IOWA CITY, Iowa The judge overseeing the bankruptcy of an Iowa-based brokerage is facing an unusual decision about what to do with its remaining assets: Are customers whose highly regulated accounts were looted by the company founder more deserving, or are those whose accounts remained untouched even though they may have known they were less protected?
Customers who traded foreign currency through Peregrine Financial Group, Inc. say their money is sitting in bank accounts that can be traced directly to them - and they want it back. Yet seven months after the company collapsed when Chairman Russell Wasendorf Sr. confessed to a stunning fraud, they haven't received a dime. Other customers who traded commodities such as oil and corn have received up to 40 percent back - even though Wasendorf looted their accounts to expand his business empire and fund his lavish lifestyle.
Wasendorf is expected to be sentenced Thursday to a lengthy prison term for embezzling up to $215 million that investors trusted with the Cedar Falls-based company, nicknamed PFGBest. But it could be months before customers learn how much they will be refunded - which observers say will likely be no more than 50 or 60 percent of their money and could be less for some.
The outcome will be decided by how U.S. Bankruptcy Judge Carol Doyle decides to treat different types of PFGBest customers. Should commodities investors - who were promised their funds would be protected and given priority in case of bankruptcy - get larger refunds than customers in the lightly-regulated foreign currency market, known as forex? Or should forex customers get all of their money back because it wasn't stolen?
Peregrine's bankruptcy trustee has so far given preference to commodities customers. In an initial distribution of funds last fall, customers that traded options and futures on regulated exchanges received 30 or 40 percent of their money back. Meanwhile, forex customers have not received anything because the trustee found their accounts were not "commodity contracts," which are given first priority for payouts when a brokerage goes bankrupt. The trustee has said that payouts for forex customers will be decided through the course of the case.
Wasendorf has admitted taking customer money over nearly 20 years to promote his image as a successful businessman and philanthropist, and falsifying documents to hide the theft from the National Futures Association and the U.S. Commodity Futures Trading Commission, which regulated the company. Wasendorf, 64, faces up to 50 years in prison for the fraud, which shook confidence in an industry that was still reeling from the collapse of MFGlobal.

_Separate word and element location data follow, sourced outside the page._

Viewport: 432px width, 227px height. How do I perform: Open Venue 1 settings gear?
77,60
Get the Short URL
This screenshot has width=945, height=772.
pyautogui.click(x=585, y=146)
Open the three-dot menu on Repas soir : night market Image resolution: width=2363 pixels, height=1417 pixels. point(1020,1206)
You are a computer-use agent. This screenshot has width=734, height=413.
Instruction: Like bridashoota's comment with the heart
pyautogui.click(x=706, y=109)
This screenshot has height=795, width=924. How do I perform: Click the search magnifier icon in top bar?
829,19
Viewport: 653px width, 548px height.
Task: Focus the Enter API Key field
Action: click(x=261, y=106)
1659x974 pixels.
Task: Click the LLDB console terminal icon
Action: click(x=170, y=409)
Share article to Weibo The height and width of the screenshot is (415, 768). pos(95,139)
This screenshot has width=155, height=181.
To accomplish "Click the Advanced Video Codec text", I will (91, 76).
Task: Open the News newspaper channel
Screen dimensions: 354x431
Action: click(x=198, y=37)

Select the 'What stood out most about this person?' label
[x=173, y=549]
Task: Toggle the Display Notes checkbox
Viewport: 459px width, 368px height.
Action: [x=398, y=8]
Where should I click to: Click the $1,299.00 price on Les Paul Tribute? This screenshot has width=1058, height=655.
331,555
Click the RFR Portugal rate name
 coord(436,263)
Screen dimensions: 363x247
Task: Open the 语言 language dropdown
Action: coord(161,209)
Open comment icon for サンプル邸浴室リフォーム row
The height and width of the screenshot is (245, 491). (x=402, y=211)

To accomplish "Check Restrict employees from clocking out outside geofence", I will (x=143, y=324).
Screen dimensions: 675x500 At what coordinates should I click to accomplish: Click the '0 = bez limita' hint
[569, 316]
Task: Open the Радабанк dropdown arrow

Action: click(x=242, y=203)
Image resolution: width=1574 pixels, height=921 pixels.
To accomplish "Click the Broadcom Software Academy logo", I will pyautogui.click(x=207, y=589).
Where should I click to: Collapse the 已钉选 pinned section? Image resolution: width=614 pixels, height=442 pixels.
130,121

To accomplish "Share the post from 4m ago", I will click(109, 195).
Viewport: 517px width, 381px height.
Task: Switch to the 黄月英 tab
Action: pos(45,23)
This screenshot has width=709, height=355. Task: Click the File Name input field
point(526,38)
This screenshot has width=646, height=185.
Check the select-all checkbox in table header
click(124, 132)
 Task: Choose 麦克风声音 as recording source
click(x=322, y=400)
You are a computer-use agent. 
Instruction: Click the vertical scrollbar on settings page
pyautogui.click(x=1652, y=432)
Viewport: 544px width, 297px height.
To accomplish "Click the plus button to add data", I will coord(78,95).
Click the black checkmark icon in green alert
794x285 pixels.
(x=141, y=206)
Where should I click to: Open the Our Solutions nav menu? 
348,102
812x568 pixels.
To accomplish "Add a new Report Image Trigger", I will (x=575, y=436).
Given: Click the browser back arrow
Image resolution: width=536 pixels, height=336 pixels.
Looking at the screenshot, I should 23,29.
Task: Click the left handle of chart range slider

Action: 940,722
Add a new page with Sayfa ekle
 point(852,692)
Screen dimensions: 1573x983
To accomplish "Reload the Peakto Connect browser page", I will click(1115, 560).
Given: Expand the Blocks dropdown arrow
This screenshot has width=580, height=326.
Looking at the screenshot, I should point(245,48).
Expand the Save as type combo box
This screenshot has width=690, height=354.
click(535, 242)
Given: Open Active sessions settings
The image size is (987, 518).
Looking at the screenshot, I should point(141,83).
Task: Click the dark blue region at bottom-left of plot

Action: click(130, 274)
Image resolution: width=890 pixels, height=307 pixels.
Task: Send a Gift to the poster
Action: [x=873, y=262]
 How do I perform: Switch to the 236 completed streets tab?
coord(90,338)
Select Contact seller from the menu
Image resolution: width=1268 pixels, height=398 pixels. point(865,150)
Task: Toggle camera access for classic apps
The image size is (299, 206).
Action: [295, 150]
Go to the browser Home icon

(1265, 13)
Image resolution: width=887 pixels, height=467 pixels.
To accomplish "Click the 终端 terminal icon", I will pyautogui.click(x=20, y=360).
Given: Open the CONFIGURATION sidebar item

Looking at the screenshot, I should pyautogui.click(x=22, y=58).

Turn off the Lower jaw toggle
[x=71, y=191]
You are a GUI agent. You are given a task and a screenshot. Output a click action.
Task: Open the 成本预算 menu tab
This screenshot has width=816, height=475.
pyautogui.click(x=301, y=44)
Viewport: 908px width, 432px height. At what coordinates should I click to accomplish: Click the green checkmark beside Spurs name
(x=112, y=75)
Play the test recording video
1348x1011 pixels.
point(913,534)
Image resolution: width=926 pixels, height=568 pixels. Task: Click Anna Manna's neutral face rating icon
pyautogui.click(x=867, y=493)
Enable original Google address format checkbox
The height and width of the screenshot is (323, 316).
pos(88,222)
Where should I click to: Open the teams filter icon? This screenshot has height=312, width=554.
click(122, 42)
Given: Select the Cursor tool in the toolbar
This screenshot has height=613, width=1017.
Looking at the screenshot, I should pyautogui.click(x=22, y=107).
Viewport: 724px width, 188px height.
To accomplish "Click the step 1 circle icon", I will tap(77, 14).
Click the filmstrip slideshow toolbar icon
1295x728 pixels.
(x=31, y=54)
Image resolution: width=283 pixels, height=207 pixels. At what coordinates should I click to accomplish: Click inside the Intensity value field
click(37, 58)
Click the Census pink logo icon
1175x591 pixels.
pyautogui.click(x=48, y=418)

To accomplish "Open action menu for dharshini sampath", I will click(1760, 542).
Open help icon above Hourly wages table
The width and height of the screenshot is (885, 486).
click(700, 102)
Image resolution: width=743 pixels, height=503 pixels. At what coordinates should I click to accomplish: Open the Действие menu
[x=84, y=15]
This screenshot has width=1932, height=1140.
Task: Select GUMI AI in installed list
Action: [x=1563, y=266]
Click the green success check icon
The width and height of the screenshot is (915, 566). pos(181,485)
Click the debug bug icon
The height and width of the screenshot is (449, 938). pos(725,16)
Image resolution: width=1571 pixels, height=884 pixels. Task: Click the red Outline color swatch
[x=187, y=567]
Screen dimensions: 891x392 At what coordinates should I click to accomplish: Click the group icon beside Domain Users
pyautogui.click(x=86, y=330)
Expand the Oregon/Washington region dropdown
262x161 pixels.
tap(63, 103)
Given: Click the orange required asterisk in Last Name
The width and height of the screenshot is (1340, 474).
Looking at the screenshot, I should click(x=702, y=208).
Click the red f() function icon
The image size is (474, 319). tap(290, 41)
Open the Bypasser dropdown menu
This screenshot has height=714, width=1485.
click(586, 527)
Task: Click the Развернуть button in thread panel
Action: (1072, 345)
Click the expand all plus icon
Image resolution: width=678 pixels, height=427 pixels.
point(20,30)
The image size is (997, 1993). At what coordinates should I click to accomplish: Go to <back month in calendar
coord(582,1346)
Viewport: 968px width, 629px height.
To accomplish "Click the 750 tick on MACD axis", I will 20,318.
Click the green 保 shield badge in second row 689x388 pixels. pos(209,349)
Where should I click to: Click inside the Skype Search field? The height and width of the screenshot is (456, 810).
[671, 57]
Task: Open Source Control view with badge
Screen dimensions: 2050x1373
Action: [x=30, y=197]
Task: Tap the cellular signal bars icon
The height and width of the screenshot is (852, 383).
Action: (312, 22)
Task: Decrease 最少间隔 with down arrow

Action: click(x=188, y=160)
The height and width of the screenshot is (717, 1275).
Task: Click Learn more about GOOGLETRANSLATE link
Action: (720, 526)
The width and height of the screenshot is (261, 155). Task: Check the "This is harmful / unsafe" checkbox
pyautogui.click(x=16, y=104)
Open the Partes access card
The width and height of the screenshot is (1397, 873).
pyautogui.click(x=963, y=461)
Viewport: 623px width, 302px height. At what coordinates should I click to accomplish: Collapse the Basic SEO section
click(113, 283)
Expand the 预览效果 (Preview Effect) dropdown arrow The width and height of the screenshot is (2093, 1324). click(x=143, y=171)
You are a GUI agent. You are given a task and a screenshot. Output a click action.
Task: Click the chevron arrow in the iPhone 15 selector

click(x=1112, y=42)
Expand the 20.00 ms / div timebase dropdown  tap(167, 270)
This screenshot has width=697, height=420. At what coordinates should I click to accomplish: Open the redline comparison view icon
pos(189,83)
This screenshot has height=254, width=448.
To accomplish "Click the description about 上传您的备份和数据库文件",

"It's unbelievable Wasendorf was stealing out of the regulated side of the business and not the unregulated side," said John Roe, co-founder of the Commodity Customer Coalition, which is lobbying for quick and maximum refunds for commodity customers. He called forex trading "the Wild West" of the industry since it lacks strict oversight, but said, "Amazingly, their money for the most part is there. It's going to be very interesting to see how the law treats that."
Attorneys representing forex customers - and a much smaller group that traded metals, who also haven't received money - have intervened in the bankruptcy to argue their money should not be considered the bankruptcy estate's property and should be returned entirely. They say their funds can be directly traced to specific accounts at PFG and at outside banks PFG used for their trading. At a minimum, they say they should be treated equally to other PFG customers.
The outcome of the dispute could mean thousands of dollars to individual investors. The trustee has to decide how to distribute roughly $137 million in cash the company is holding, including $45 million linked to forex and metals accounts. The priority of classes of customers could also affect a separate proceeding in which a receiver is liquidating Wasendorf's personal and other business assets to pay back victims.
Roe said the best case scenario for commodities customers is to receive perhaps 60 percent of their money back, compared to 40 or 50 percent, "depending on how the law breaks for them." He said forex customers could theoretically get 100 percent of their money back if their attorneys prevail - or very small payouts if they are treated as general creditors, which he said was more likely.
Roe said he doesn't think the forex customers' argument will succeed because they were warned when they opened the accounts that they wouldn't receive the same protections as commodities investors. "That's one of the things that's going to tear apart their case," he said.
Attorneys for the forex customers, however, argue that they were promised by PFG representatives that their funds would remain customer property and be held separately for their trading. They say the warning that their funds lacked safeguards was vague and contradicted by other statements. Given the "top down culture of corporate fraud at PFG," the court should resolve the ambiguity in their favor, their attorneys argued in a court filing.